阿替唑单抗
医学
肿瘤科
内科学
免疫疗法
彭布罗利珠单抗
肺癌
无容量
肾细胞癌
疾病
临床试验
实体瘤疗效评价标准
癌症
黑色素瘤
进行性疾病
癌症研究
作者
Jonas Saal,Markus Eckstein,Manuel Ritter,Peter Brossart,Julian A. Luetkens,Jörg Ellinger,Viktor Grünwald,Michael Hölzel,Niklas Klümper
出处
期刊:JAMA Oncology
[American Medical Association]
日期:2024-12-26
标识
DOI:10.1001/jamaoncol.2024.5672
摘要
Importance Progressive disease (PD) in patients treated with immune checkpoint inhibitors (ICIs) varies widely in outcomes according to the Response Evaluation Criteria in Solid Tumors (RECIST), version 1.1. Efforts to modify RECIST for ICI treatment have not resolved the heterogeneity in PD patterns, posing a clinical challenge. Objective To develop and validate a modified PD classification based on PD patterns and evaluate its association with postprogression survival (PPOS) in patients treated with the programmed cell death protein ligand 1 antibody atezolizumab across various solid tumors. Design, Setting, and Participants This study analyzed data from 5 phase 3 trials (IMmotion151, IMvigor211, OAK, Impower133, and IMspire150) involving patients treated with atezolizumab for renal cell carcinoma (RCC), urothelial carcinoma, small cell lung cancer, non–small cell lung cancer, and melanoma. This post hoc analysis was conducted from March to September 2024. Exposure Treatment with atezolizumab. Main Outcomes and Measures The primary outcome was the association of PD patterns with PPOS. Seven PD patterns were identified based on the enlargement of target and nontarget lesions or new lesions and their combinations. Results A total of 1377 patients were analyzed across the 5 trials. In RCC, 7 PD patterns significantly affected prognosis. The 6-month PPOS probability ranged from 26% for progression in target and nontarget lesions plus new lesions to 90% for progression in either target or nontarget lesions alone. A modified PD classification was developed that categorized PD into 3 risk levels: low risk (progression of existing lesions), intermediate risk (new lesions without progression of existing lesions), and high risk (progression of existing lesions plus new lesions). This score was associated with PPOS in ICI-treated RCC, with hazard ratios of 0.23 (95% CI, 0.13-0.41; P < .001) and 0.39 (95% CI, 0.23-0.66; P < .001) for low-risk and intermediate-risk PD compared with high-risk PD, respectively. Validation in additional trials confirmed the score’s applicability across various tumors.
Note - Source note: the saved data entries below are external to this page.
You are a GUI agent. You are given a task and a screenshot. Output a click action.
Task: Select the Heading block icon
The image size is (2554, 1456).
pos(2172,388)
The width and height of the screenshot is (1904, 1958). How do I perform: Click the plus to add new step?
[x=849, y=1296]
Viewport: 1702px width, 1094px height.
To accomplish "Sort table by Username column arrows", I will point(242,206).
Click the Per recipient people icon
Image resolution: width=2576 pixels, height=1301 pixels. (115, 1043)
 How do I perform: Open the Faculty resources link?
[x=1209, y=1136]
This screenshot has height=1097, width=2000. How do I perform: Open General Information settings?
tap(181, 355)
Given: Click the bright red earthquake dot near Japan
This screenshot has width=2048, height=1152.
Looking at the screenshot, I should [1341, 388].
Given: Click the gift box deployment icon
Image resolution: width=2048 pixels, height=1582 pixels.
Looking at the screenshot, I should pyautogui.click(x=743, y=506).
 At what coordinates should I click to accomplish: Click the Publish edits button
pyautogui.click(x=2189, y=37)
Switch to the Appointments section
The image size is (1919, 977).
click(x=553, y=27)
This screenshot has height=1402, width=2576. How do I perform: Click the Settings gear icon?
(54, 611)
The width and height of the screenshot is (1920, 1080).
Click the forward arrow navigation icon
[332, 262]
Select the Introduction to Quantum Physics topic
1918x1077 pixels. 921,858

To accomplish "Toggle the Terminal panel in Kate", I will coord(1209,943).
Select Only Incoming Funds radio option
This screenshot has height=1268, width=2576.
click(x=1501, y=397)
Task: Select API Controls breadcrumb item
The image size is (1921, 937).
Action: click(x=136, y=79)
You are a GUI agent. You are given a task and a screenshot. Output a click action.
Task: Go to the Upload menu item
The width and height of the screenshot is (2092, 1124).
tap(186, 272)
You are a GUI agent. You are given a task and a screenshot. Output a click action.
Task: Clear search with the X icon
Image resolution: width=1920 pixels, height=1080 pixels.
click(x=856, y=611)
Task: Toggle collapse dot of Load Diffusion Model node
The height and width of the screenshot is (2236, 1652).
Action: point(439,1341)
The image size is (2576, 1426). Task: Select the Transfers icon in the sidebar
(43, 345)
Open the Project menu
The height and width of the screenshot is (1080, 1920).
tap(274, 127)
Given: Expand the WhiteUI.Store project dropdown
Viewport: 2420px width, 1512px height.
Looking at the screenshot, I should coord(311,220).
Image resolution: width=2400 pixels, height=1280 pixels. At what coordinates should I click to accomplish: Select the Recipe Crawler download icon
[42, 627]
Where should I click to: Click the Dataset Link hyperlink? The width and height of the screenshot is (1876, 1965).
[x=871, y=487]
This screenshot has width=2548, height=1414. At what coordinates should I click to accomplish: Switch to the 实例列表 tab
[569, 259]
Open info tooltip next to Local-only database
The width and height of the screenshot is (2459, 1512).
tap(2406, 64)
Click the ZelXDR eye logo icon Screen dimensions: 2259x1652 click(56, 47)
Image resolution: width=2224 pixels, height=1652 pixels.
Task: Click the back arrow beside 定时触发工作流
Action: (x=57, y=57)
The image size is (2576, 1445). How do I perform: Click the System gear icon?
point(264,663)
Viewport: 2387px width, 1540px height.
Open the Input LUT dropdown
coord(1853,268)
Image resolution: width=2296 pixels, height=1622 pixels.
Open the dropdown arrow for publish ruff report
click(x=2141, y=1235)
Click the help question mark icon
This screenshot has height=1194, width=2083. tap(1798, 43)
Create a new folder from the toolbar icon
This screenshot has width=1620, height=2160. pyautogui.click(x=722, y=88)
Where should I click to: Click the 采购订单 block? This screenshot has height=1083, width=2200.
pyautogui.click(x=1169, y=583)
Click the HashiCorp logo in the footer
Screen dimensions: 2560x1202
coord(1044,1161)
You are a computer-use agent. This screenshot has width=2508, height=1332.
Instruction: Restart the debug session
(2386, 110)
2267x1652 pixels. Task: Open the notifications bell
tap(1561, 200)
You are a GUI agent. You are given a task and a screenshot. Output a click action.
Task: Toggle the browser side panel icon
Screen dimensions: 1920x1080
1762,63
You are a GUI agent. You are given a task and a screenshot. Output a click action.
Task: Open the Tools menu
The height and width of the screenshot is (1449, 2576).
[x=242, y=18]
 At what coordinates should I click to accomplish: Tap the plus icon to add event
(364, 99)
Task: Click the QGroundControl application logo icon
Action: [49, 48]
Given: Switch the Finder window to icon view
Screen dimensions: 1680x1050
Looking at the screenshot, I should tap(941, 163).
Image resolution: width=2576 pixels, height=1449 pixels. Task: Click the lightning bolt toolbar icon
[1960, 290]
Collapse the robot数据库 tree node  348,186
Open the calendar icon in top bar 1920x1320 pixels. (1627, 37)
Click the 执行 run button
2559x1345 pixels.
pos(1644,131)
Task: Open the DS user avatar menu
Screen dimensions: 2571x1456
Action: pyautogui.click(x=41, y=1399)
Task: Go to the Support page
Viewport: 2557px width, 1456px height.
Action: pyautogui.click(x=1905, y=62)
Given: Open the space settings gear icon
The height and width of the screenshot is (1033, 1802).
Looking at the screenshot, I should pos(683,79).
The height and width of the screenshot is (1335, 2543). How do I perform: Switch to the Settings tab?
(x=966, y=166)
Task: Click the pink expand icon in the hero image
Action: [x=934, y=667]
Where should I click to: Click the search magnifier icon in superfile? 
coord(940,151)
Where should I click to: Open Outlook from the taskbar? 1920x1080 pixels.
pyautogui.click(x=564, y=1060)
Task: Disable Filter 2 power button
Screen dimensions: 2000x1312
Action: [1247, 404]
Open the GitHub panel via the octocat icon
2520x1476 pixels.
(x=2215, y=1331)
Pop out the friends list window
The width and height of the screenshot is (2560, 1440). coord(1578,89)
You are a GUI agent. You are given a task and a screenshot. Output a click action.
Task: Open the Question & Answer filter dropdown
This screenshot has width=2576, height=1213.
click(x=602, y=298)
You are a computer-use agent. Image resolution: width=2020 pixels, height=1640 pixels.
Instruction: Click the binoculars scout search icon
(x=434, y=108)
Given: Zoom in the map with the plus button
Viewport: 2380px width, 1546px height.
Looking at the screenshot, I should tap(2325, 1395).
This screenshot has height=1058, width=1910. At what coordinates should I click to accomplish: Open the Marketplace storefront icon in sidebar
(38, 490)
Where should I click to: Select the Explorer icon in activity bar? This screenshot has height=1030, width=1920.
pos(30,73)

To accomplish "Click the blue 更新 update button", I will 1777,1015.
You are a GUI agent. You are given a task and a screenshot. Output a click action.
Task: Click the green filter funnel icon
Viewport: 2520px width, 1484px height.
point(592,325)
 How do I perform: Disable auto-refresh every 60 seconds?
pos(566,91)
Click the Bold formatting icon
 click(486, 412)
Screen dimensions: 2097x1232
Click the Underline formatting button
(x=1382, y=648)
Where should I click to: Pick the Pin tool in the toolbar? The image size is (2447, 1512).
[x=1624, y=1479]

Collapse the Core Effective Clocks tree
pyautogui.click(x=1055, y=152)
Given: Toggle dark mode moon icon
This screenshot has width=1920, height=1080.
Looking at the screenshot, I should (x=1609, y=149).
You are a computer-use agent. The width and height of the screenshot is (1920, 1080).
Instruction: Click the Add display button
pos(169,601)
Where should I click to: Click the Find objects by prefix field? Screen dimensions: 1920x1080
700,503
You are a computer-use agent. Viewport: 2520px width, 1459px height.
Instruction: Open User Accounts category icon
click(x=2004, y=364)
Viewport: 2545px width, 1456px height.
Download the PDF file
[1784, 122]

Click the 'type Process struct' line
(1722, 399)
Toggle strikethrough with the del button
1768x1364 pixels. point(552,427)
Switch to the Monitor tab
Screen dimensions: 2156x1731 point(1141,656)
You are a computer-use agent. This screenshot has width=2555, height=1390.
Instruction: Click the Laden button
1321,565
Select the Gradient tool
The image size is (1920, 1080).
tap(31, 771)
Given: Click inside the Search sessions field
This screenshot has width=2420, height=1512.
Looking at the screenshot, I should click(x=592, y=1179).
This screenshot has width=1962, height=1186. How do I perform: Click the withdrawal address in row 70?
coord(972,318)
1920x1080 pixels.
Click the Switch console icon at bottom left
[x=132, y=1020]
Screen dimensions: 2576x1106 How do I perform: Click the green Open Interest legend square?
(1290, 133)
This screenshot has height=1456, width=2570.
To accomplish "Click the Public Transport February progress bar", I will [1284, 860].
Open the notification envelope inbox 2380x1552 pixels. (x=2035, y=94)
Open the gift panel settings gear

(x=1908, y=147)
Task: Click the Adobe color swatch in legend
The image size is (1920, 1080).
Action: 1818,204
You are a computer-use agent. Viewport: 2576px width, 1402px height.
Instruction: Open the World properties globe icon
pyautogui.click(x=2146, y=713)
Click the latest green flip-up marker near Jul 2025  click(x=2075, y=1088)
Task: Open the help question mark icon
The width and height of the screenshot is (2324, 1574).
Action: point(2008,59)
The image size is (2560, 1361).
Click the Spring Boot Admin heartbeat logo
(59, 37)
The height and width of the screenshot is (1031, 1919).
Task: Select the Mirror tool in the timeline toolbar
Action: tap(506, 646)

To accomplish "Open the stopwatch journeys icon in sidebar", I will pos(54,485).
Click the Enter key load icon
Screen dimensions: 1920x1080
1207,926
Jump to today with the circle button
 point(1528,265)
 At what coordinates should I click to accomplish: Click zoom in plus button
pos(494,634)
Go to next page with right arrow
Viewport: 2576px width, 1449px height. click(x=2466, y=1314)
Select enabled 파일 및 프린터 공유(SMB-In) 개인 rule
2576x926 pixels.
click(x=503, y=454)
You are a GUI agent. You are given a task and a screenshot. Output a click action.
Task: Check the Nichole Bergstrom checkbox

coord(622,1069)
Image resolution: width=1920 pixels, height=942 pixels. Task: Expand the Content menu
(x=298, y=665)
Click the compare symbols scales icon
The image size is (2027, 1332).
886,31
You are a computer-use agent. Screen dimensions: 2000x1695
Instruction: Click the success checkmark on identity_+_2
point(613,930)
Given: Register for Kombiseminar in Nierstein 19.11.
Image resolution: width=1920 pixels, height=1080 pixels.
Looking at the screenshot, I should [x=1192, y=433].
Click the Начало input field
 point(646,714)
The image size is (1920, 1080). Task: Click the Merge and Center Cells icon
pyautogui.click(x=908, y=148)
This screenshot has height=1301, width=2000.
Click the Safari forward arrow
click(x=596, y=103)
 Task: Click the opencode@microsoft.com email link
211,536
Conclusions and Relevance In this study, a survival score was developed based on PD patterns. The risk classification was associated with PPOS across various solid tumors treated with immunotherapy and may therefore enhance prognostication and clinical decision-making, potentially providing a valuable tool for treating patients with PD who are receiving immunotherapy.